Старое божество, издревле хранившееся в неприкосновенной святыне капища, они решили заключить в недра тура и таким образом навеки схоронить его от взоров непосвященных; при этом вся святость перейдет на тура, которого поставят на возвышение в капище, а во время праздничных процессий будут ставить на колесницу; это представит гораздо более внушительное зрелище, нежели прежнее, ничего не говорящее взору хранилище святыни. Старцы сообща обмозговали этот план, и теперь он был близок к осуществлению. Толе годами копил металл для отливки тура, между прочим, и древние бронзовые мечи, драгоценная память о предках, но как оружие, намного уступавшее современным железным мечам; лучшего применения священному наследию предков, как употребить его на отливку священного изображения, нельзя было найти!
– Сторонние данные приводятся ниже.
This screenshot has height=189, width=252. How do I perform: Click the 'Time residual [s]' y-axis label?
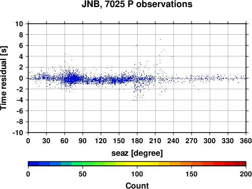(4, 78)
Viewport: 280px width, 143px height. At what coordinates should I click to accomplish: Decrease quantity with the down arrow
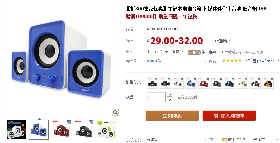(x=170, y=100)
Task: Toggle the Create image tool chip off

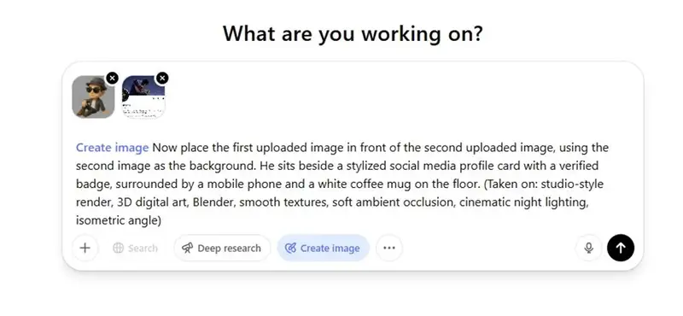Action: coord(324,248)
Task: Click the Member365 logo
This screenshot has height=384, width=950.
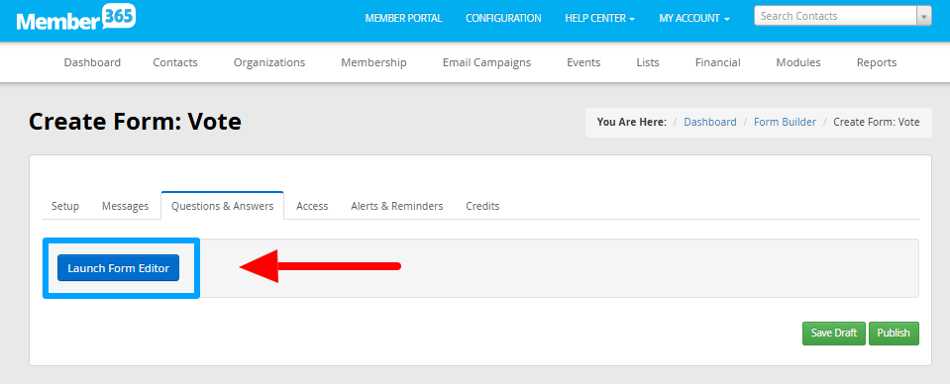Action: tap(75, 19)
Дело уже подвинулось настолько, что скоро можно было приступить к самой отливке; это была самая большая работа, когда-либо предпринимавшаяся в здешних краях; о ней много говорили и предсказывали ей успех.
Приготовлены были литейная яма и горн небывалых размеров и собрано целое войско рабочих, среди которых было немало свободных родичей Толе, не считая его самого, а им в помощь даны были обученные рабы.
Кузнец, дальний родственник и друг Толе, был искусным оружейником, а также золотых и серебряных дел мастером. Под его руководством изготовлялась глиняная форма тура. Делалась она таким образом: на внутреннее ядро из глины накладывался воск, который опять покрывался глиняной смазкой; последнюю предстояло обжечь снаружи; расплавившийся воск должен был вытечь в особые отверстия, а его место занимал влитый в форму расплавленный металл; в общем, труд, кропотливый и подверженный всяким случайностям, легко мог кончиться неудачей.
Восковая модель была почти готова, когда Толе с Гестом пришли взглянуть на работу; вылепленное в половину натуральной величины, изображение тура производило впечатление живого существа, стоящего посреди хижины, где производилась работа, – глина и воск как бы ожили.
Сходство с туром было поразительно схвачено: животное стояло, строптиво расставив ноги и наклонив несколько угловатую, но взятую прямо с натуры голову. Гест с первого взгляда угадал тут еще чью-то руку, кроме самого кузнеца, и невольно оглянулся, ища мастера.
Кузнец понял его взгляд и указал пальцем на одного из стоявших поодаль рабов. Из дальнейших разговоров выяснилось, что во время работы этот раб обнаружил особые способности и почти самостоятельно сделал восковую модель, которую запечатлеет расплавленный металл после обжигания верхней смазки, если отливка вообще удастся. Да, этот раб – большой умелец – сумел придать изображению необыкновенное сходство с живым быком, и когда его одолевали сомнения, он шел и проверял себя, хватая, так сказать, быка за рога. Другим этого в голову не приходило, они полагали, что преспокойно могут работать по памяти; мало, что ли, они видели живых быков! Разумеется, рабу ни в чем не отказывали, лишь бы работа удалась на славу; быка даже приводили к дверям хижины, чтобы мастер мог проверять себя, не отрываясь от работы. По всему было видно, что к нему относились с уважением.
Прозвище Эйернет[3]. было дано ему за то, что он был такой бойкий, проворный, маленького роста и с длинными белыми передними зубами. Настоящего имени его никто не знал, так как вообще никто не понимал его языка. Теперь он сам научился с грехом пополам говорить по-человечески. В кузницу он попал недавно.